At the end of January, I wrote a short story entitled “Good Taste” and submitted it for an MFA fiction workshop. Tonight, we’ll take a look at my piece to examine the choices I’ve made, their positives and pitfalls, and I’ll take extensive notes on the entire process. The workshop is small, eleven persons including the instructor, but other pieces have been treated with grace and genuine interest, so here’s hoping mine receives similar treatment.
As for the piece itself, I got the idea from a radio program I heard in January of 2007, then allowed to churn in my brain over a few months. I finally wrote four pages of the story in September, only to not include them in the latest draft that I wrote in January. The pages didn’t fit the direction of the story anymore, though exploring the character (it’s a first-person, past-tense narrative) and the story’s tone in those four pages was immensely helpful in writing the complete story. The fifteen-page manuscript is told by a man who, unaware of his ever-increasingly eccentric behavior, becomes obsessed with his new job working with unreleased consumer products. Okay, so that’s pretty vague, I know, but I’m not ready to let the proverbial cat out of the bag just yet.

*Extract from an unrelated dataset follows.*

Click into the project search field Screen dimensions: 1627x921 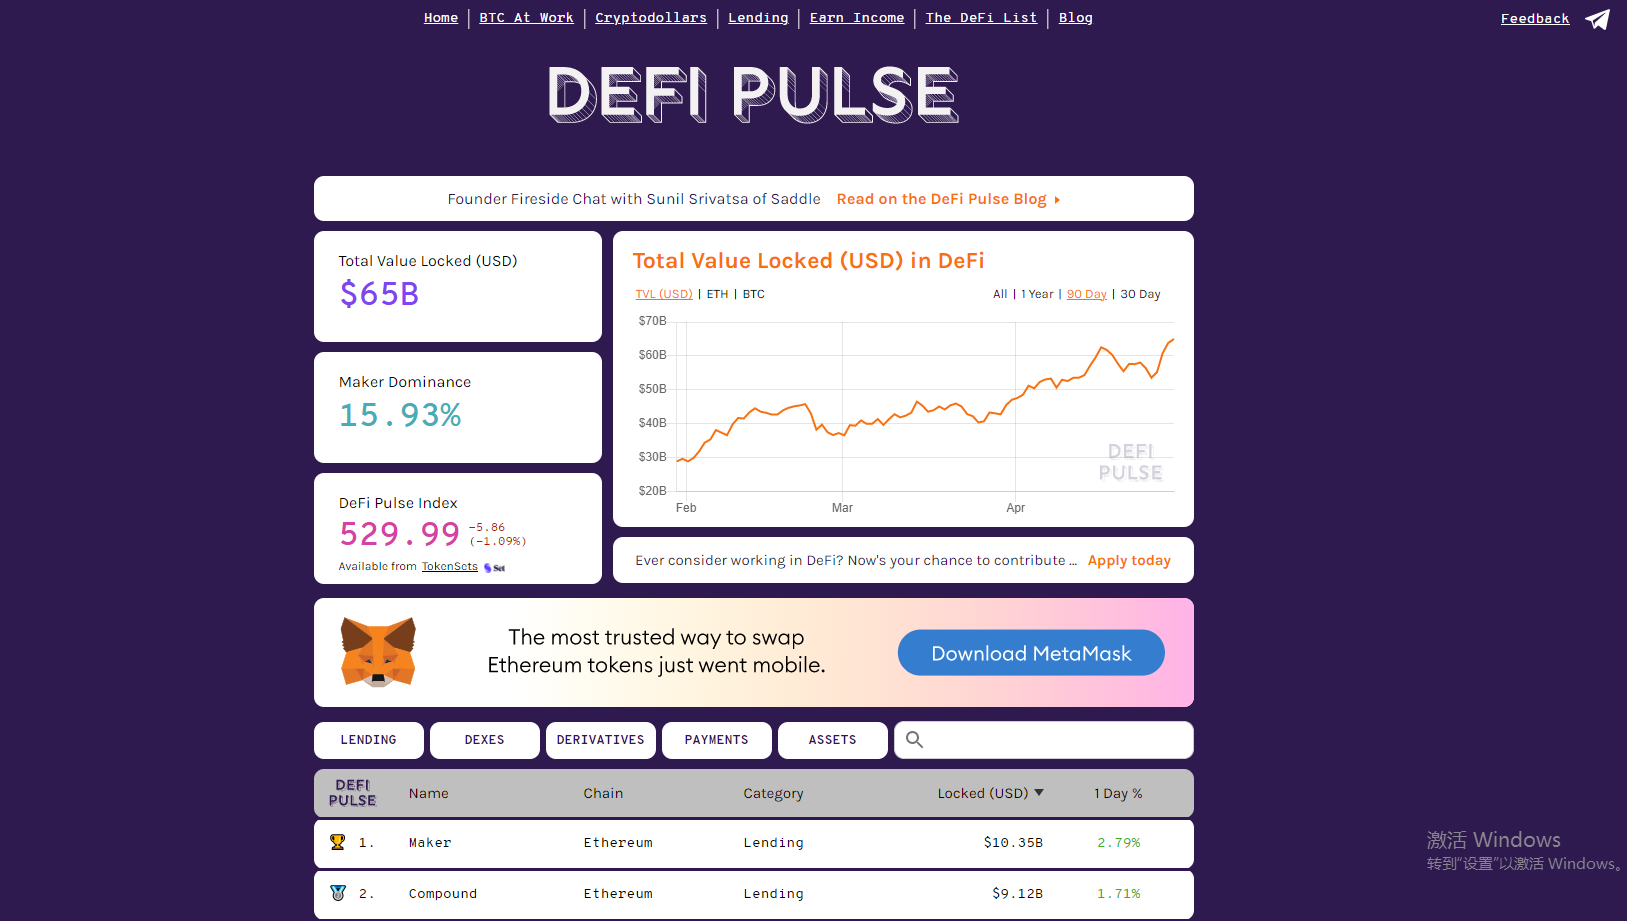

Let me just say the narrator did his job in surprising me as I wrote, even switching things around when I was sure I knew what would happen next. He made me laugh in all the right places, and I even felt a little sick at the exact moments he wanted me to. Yes, it’s that kind of story.
Tomorrow, I plan to post about the workshop, from the specific details of how it goes down to the kind of notes I received to what I plan to do with the feedback I receive. While the story may not be perfect, and the workshop process may not be either, going into the process with an open mind is what will make my effort feel worthwhile to me. I set out to write a good story, and this third litmus test (the first two being my fiancée and Barry Hess) will help me gauge success.